» Directions for this task:
Pick out every line in the records that contains the word "text", and copy each one in full.

_____

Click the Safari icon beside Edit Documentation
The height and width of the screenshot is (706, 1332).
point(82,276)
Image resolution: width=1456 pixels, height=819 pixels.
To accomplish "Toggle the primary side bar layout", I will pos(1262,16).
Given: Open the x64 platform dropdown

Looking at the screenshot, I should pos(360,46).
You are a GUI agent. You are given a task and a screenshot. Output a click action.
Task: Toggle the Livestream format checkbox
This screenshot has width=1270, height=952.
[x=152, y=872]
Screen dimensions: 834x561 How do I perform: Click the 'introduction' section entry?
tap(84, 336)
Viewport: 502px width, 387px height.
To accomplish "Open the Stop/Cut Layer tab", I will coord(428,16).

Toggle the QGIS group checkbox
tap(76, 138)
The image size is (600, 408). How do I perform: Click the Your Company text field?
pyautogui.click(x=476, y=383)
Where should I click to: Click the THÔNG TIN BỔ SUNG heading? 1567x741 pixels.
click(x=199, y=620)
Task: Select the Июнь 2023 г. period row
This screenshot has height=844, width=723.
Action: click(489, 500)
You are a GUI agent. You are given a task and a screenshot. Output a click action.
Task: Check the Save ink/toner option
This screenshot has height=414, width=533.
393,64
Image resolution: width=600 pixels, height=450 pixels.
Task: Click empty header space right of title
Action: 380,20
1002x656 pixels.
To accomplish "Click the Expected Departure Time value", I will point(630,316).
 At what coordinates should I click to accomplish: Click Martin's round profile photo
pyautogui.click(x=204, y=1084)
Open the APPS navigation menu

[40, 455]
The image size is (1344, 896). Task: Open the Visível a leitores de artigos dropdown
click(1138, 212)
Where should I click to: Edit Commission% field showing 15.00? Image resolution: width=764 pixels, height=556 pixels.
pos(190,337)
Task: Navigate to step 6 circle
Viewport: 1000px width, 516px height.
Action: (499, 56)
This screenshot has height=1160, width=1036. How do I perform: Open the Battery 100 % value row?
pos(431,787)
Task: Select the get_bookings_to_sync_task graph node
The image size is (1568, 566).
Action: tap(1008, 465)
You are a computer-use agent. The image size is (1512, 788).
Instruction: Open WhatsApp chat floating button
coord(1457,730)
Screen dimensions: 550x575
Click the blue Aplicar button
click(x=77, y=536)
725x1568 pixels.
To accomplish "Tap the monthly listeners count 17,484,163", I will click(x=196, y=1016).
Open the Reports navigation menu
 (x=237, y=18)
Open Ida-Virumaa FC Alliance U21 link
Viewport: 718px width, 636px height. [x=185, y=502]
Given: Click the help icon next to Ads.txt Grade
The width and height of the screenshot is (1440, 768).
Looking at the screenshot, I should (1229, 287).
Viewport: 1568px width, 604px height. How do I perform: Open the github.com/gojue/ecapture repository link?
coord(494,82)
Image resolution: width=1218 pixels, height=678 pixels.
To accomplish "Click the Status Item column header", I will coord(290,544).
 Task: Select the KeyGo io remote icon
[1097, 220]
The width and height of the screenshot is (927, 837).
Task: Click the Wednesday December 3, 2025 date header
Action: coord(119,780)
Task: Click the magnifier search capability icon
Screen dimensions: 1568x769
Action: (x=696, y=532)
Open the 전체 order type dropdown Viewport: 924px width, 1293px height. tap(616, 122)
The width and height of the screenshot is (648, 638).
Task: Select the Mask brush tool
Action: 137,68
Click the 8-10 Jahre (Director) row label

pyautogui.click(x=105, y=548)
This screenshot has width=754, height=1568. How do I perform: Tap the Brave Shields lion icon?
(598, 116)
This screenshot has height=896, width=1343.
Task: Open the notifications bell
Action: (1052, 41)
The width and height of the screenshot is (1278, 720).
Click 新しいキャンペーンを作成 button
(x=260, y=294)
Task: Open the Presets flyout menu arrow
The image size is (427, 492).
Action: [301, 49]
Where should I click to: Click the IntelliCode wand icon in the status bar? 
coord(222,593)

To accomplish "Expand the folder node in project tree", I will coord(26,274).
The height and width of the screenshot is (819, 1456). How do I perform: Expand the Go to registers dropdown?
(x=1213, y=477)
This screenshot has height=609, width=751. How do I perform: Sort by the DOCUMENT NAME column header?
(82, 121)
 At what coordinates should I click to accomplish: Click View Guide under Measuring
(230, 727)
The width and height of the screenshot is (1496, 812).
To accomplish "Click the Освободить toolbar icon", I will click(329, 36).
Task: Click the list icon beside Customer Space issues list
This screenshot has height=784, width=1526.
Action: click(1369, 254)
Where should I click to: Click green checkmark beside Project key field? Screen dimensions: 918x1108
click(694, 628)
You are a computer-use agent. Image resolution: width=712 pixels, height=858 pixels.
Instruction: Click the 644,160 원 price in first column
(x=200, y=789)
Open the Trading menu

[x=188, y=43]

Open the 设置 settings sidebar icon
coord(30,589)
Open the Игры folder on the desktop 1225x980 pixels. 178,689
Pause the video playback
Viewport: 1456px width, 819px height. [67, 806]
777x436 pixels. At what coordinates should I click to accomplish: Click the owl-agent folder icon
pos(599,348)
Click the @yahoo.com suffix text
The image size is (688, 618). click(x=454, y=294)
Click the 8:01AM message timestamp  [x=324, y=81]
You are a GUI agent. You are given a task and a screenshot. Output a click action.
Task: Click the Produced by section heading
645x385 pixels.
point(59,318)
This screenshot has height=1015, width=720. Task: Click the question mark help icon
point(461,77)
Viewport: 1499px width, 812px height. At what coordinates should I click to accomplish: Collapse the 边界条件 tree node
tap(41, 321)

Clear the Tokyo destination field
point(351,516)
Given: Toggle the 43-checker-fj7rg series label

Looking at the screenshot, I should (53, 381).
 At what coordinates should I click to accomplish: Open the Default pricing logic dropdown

_____

» The reply:
The image size is (600, 408). How do I perform: Click the Your Company text field?
Click the @yahoo.com suffix text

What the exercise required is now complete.